Excerpt
%%

Platform Analytics (SaaS Operator View)
This is the unique capability -- analytics across all tenants for the platform operator:
-- Platform health: active tenants this month
SELECT
COUNT(DISTINCT tenant_id) AS active_tenants,
SUM(total_amount) AS platform_gmv,
COUNT(*) AS total_orders
FROM orders
WHERE year = 2026 AND month = 2;
-- Churn risk: tenants with declining orders
SELECT
tenant_id,
this_month.orders AS current_orders,
last_month.orders AS previous_orders,
(this_month.orders - last_month.orders) * 100.0 / last_month.orders AS change_pct
FROM (
SELECT tenant_id, COUNT(*) AS orders
FROM orders WHERE year = 2026 AND month = 2
GROUP BY tenant_id
) this_month
JOIN (
SELECT tenant_id, COUNT(*) AS orders
FROM orders WHERE year = 2026 AND month = 1
GROUP BY tenant_id
) last_month USING (tenant_id)
WHERE change_pct < -30
ORDER BY change_pct;
Cost
- **Pipelines**: Currently in beta (pricing TBD)
- **R2 Storage**: $0.015/GB-month, zero egress
- **R2 SQL**: TBD (in development)
- **Total estimated**: Very cheap for moderate data volumes
Estimated Impact
- **Data retention**: Store years of event history cheaply
- **Cross-tenant analytics**: Platform-wide metrics for SaaS operator
- **BI integration**: Connect any Iceberg-compatible tool
- **DB load**: Zero impact on production PostgreSQL
- **Vendor flexibility**: Open Iceberg format, query from anywhere
- **Effort**: 4-6 weeks for core pipeline + table setup

%%

Data supplied

%%

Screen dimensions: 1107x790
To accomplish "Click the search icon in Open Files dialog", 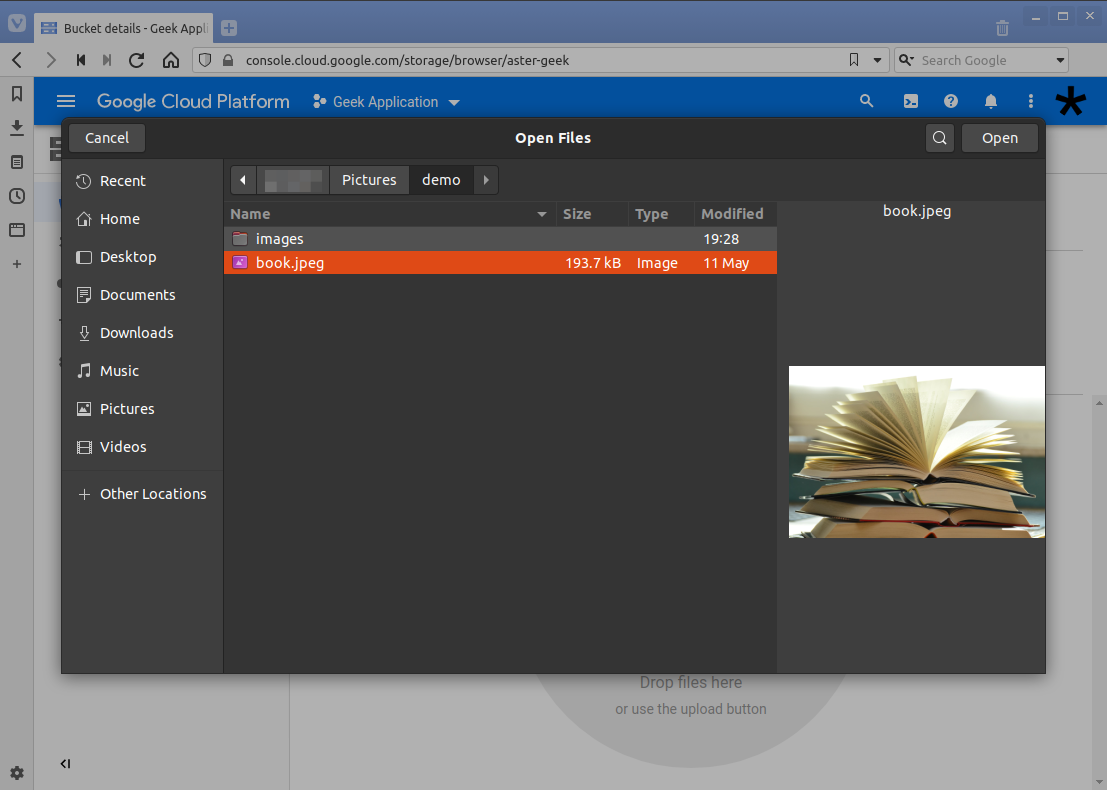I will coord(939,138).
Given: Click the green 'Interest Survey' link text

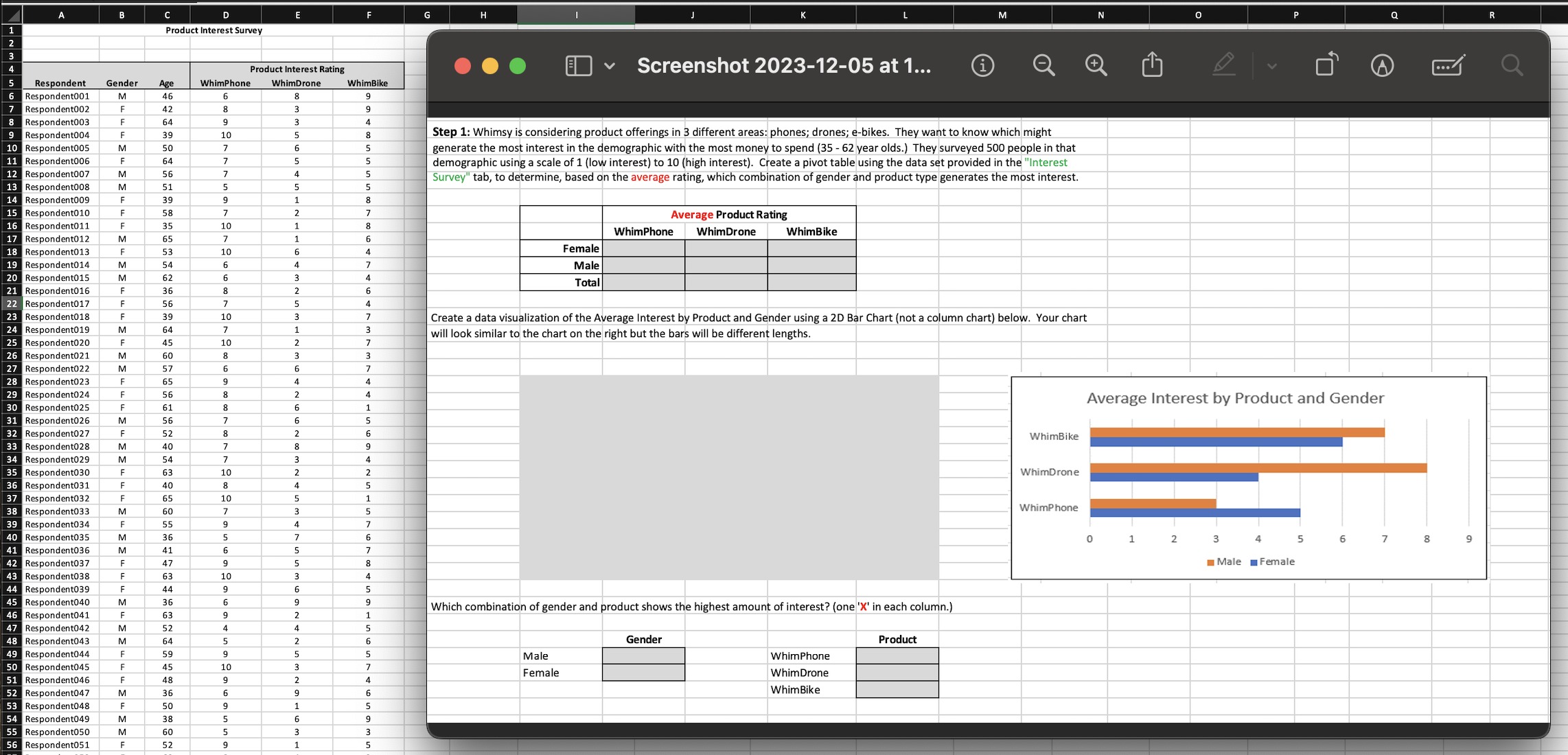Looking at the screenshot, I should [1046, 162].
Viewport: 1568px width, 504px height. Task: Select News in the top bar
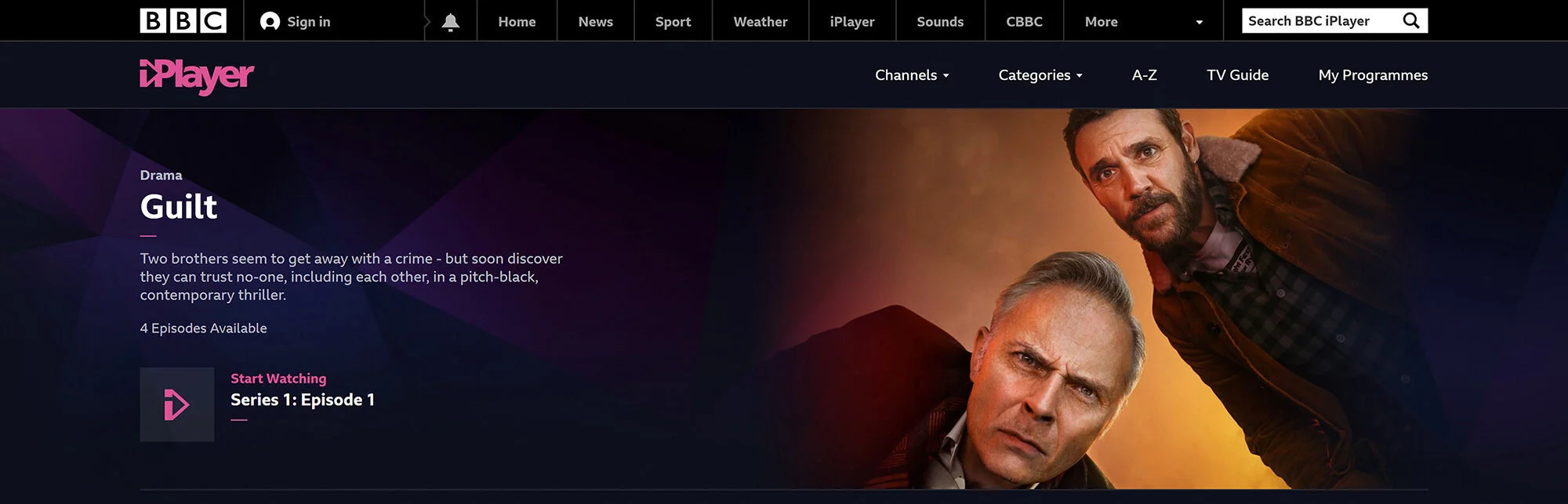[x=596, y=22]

%%
%%

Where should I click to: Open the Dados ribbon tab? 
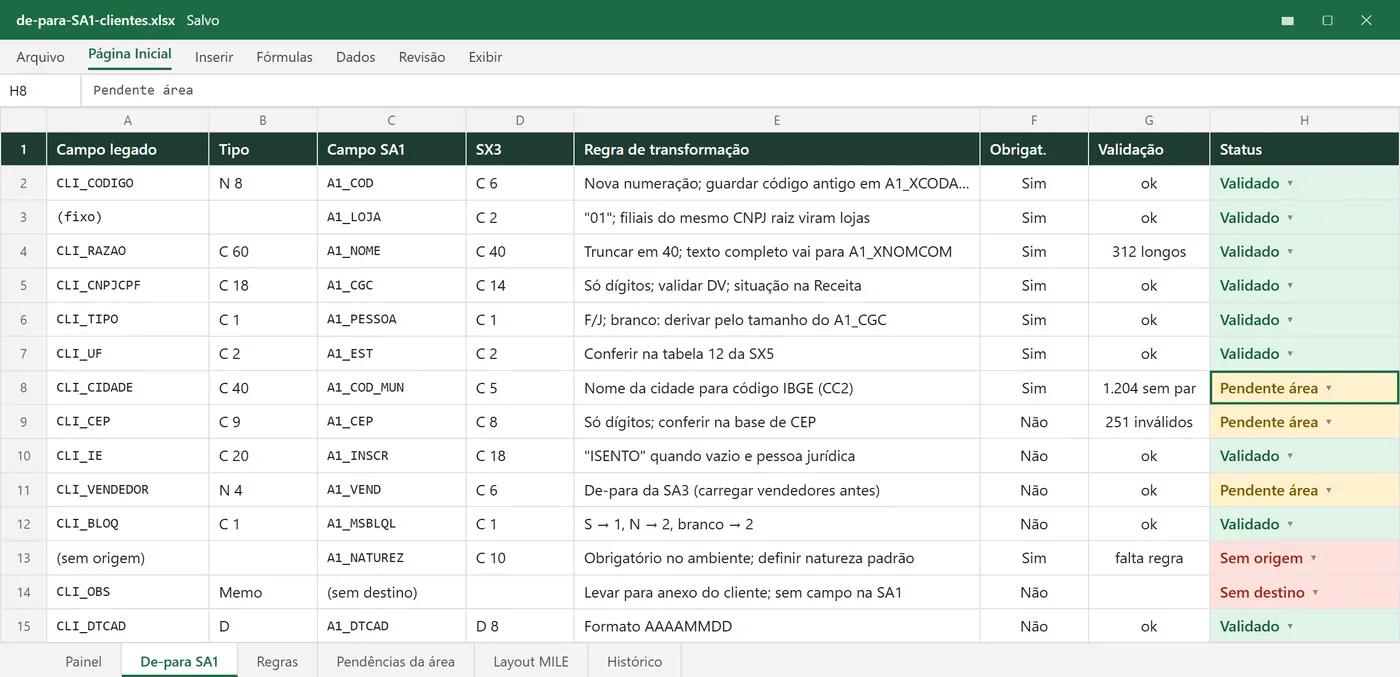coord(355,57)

%%

From the platform analytics excerpt, reproduce word for word the passage that opens with the words containing "WHERE change_pct <" and closes with "TBD (in development)".

WHERE change_pct < -30
ORDER BY change_pct;
Cost
- **Pipelines**: Currently in beta (pricing TBD)
- **R2 Storage**: $0.015/GB-month, zero egress
- **R2 SQL**: TBD (in development)